§ **Instructions to follow**
For this exercise, reproduce the entries below exactly, but only from the line containing "Task: Open the right altar close-up photo" through the line containing "Open the Настройки", both included.

§ **Excerpted records**
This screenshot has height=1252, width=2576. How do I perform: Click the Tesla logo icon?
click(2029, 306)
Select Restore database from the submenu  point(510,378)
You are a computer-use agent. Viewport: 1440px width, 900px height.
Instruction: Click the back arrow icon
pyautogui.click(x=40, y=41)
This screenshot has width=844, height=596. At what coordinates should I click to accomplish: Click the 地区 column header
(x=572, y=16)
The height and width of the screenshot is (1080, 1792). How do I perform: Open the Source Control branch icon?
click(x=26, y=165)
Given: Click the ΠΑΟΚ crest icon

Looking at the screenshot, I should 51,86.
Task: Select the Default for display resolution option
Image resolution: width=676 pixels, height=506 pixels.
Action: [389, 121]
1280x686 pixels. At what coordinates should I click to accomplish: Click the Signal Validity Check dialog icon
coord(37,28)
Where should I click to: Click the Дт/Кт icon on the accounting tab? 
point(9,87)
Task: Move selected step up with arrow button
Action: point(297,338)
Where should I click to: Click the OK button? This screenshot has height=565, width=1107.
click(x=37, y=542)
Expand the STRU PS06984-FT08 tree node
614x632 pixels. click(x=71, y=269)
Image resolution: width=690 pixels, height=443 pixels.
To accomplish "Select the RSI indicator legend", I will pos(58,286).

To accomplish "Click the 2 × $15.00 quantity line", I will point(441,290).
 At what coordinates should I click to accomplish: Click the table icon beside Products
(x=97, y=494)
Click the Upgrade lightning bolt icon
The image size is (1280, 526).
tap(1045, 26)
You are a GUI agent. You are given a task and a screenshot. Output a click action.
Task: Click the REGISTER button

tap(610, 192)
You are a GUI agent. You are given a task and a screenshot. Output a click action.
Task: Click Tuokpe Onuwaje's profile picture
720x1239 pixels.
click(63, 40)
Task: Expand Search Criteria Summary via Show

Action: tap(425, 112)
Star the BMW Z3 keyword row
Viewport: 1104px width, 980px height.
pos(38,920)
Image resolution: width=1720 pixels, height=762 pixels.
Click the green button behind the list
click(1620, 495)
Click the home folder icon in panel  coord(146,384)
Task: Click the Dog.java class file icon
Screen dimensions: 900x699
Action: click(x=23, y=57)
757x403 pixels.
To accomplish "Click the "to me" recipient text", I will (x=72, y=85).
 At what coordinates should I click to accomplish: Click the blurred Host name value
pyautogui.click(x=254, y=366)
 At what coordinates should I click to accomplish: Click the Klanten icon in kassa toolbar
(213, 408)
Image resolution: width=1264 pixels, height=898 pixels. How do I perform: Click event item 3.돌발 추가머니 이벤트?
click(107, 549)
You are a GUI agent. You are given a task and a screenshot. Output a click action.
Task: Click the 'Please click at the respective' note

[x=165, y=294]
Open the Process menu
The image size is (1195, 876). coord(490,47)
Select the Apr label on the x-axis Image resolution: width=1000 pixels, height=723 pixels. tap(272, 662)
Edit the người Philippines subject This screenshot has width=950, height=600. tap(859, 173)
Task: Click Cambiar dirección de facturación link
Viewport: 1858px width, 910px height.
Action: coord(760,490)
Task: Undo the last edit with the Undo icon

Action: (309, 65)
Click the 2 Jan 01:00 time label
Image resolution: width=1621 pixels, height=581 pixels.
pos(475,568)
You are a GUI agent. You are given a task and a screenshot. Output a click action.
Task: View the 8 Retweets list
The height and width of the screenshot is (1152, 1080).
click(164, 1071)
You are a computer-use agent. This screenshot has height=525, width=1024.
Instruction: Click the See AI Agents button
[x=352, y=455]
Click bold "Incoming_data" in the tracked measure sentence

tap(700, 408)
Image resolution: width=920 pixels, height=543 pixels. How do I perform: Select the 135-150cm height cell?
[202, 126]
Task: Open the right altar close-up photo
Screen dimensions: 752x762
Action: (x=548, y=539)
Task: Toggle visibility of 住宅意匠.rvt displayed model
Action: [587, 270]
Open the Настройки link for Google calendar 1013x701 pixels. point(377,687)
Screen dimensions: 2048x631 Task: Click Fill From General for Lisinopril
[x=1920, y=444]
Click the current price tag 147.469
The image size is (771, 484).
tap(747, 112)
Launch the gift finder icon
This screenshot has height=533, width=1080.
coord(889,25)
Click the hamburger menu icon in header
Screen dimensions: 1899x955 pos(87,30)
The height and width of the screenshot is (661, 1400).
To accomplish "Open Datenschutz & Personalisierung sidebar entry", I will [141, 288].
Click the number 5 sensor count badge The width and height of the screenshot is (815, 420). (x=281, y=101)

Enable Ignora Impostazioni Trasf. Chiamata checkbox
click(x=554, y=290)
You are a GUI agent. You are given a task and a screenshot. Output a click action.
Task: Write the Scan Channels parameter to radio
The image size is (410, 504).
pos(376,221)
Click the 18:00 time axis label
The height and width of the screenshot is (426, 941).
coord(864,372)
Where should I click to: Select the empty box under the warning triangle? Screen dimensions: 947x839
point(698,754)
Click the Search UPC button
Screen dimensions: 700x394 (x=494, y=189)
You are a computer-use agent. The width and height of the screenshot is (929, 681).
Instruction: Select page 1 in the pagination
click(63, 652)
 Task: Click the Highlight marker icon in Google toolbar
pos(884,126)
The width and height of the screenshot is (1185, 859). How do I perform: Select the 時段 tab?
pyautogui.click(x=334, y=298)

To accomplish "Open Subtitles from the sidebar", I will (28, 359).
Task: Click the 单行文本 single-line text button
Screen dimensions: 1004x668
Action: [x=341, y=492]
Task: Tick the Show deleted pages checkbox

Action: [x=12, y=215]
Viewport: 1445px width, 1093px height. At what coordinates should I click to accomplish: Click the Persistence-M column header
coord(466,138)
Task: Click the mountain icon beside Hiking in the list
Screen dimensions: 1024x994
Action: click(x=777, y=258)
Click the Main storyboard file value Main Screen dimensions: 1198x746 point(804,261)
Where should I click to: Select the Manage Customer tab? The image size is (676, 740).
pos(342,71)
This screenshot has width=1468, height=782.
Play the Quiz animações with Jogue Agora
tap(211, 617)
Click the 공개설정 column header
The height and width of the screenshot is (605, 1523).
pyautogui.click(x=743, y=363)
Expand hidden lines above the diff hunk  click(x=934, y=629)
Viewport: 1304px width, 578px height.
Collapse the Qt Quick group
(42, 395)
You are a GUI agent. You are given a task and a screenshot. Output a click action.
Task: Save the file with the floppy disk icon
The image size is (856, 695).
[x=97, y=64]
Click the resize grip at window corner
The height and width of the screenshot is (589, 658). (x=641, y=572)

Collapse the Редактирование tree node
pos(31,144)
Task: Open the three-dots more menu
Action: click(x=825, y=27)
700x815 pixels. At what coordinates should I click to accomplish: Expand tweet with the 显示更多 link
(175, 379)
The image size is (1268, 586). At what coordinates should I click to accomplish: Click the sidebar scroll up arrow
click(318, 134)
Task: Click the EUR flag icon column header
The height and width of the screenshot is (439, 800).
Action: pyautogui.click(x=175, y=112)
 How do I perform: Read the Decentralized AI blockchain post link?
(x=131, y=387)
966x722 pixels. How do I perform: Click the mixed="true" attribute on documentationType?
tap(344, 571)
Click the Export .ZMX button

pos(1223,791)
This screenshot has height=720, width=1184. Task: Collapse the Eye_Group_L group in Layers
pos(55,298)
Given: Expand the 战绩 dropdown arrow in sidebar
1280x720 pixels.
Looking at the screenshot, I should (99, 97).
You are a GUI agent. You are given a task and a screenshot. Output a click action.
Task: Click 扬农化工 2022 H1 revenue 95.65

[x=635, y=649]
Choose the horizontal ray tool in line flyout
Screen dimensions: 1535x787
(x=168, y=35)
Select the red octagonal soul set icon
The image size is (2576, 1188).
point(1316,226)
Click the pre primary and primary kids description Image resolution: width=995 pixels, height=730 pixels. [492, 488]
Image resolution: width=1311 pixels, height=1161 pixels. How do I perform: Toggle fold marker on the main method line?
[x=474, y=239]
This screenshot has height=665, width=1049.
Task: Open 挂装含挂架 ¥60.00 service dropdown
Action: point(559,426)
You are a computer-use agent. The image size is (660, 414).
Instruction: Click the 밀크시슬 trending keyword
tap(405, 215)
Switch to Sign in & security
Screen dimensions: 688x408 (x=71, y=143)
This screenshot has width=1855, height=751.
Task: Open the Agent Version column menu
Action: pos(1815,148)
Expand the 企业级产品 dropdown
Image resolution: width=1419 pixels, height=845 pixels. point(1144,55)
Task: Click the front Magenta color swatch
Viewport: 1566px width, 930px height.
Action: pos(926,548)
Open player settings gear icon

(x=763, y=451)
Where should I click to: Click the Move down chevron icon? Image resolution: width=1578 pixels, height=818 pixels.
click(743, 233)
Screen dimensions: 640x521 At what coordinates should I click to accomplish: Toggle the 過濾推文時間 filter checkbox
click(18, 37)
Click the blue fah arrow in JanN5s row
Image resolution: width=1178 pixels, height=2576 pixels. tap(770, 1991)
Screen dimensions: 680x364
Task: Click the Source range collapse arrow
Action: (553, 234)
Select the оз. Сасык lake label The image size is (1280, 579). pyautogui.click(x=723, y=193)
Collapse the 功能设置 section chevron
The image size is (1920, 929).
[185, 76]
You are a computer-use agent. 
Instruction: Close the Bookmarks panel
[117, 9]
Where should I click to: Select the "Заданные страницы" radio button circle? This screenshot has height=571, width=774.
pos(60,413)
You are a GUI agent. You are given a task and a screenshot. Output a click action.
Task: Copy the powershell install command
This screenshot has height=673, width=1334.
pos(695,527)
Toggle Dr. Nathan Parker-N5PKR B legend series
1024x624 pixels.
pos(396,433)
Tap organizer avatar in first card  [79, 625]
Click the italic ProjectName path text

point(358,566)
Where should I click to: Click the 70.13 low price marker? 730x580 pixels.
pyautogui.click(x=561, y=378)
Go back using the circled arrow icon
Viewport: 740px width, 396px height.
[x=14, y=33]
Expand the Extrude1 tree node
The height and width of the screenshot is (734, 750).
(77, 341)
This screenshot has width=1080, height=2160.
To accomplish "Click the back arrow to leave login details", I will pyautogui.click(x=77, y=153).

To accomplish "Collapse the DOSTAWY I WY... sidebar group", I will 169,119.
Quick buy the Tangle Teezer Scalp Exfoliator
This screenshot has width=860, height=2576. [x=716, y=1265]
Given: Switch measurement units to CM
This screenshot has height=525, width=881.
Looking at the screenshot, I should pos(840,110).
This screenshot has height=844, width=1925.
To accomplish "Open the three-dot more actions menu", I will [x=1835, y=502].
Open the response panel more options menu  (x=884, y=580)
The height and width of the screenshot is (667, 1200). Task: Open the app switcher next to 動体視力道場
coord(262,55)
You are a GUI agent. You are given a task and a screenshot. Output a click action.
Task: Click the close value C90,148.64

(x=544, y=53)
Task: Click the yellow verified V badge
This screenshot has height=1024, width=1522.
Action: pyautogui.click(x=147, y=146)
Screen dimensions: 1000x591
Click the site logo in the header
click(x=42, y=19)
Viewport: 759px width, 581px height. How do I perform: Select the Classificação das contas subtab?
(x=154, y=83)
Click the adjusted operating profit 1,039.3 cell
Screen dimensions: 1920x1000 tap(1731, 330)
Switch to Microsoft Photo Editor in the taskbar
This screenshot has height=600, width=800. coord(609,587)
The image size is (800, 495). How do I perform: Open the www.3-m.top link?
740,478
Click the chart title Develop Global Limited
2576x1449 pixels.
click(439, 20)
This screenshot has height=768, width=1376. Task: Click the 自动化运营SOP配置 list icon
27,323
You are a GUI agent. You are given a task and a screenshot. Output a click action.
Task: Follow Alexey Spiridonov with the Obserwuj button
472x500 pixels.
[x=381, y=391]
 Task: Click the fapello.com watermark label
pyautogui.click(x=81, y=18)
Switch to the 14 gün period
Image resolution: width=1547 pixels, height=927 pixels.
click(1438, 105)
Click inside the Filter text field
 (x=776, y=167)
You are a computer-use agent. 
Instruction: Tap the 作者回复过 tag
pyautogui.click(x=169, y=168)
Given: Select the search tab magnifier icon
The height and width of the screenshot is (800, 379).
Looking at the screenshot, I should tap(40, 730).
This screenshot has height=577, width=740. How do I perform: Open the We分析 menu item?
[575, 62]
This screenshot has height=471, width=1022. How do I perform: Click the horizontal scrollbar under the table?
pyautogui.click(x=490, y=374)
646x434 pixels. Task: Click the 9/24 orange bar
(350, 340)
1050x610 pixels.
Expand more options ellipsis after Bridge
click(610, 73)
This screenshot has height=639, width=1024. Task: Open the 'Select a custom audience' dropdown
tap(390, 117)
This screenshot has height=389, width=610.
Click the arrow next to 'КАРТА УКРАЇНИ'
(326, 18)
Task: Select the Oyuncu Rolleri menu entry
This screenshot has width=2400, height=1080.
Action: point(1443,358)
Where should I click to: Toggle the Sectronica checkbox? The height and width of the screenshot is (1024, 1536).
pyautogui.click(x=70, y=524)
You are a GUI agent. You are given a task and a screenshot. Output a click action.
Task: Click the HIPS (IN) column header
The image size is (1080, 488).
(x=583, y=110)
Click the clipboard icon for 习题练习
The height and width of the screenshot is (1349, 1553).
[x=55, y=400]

§ **Written answer**
Task: Open the right altar close-up photo
Screen dimensions: 752x762
Action: (x=548, y=539)
Task: Toggle visibility of 住宅意匠.rvt displayed model
Action: [587, 270]
Open the Настройки link for Google calendar 1013x701 pixels. point(377,687)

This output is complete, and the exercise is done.